LISA: This founder that Coss and Jenn are talking about, she also has an Ivy-League education.
COSS: She’s also a Columbia grad. I think like, MBA grad. I graduated from like, Rikers Island, like, school of hard knocks
LISA: Rikers Island. The Rikers Island where ten thousand inmates live. Which has one of the highest rates of solitary confinement. Named one of the worst jails in the country. And the inspiration behind Coss’s fitness company, called Conbody.
Coss has been in and out of jail since he was 13.
Pitch competitions like the one Coss is preparing for are typical stops on a founder’s path. But Coss’s path to this stage has been anything but typical. Today on the show, how Coss got here and what a life of crime can teach you about your customers, your competitors, and your investors.
Coss Marte went to prison because of his first business, which he started when he was a teenager living in the Lower East Side of Manhattan.
COSS: This is actually the block where I sold drugs at, and now where I sell fitness at.
LISA: It’s true. If you walk out the door of the space he’s renting, turn left and go a couple of doors down, past a Buddhist temple, a window shop, you’ll come to the spot where Coss first sold drugs, just in front of a small, Chinese-Hispanic grocery store.
COSS: Right there in that corner, I used to sit on a milk crate, 24 hours a day. Non-stop.
LISA: Coss started using drugs when he was 11. He lived down the hall from some older cousins, who’d smoke weed in front of him. It scared him, but he felt curious. So when they offered him some, he thought, I can hang, I’m cool. From then on, Coss and his cousins would smoke up, together on the roof.

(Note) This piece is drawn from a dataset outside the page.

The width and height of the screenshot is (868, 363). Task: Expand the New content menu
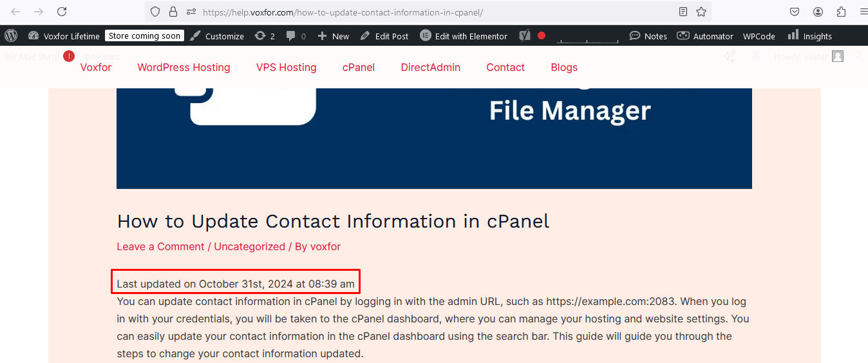(333, 36)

Coss also knew how to hustle at a young age. He collected aluminum cans and cashed them in for nickels. He stole baseball cards and sold them at school. By 13, he realized how much more he could make hustling drugs.
COSS: I saw the money in it, I saw the guys that used to, like, deliver to me. I saw them, like, pulling out wads of cash, and I’d seen the guys on the corner like big chains with the girls, and I’d be like, damn that’s what I wanted to do. So as a kid, people would ask me what you want to do when you grow up, and I would tell them, I wanna be rich.
LISA: Coss started selling marijuana in his school, then around the neighborhood. It was fast, easy money. Within a year, Coss was selling cocaine as well, because his customers were asking for it. And again, the returns were almost unfairly good.
COSS: I took an eight ball—eightball is three and a half grams of cocaine—bought it for 120 bucks at that time, and I made about, like 350… so, yeah.
LISA: So you, like, tripled your money?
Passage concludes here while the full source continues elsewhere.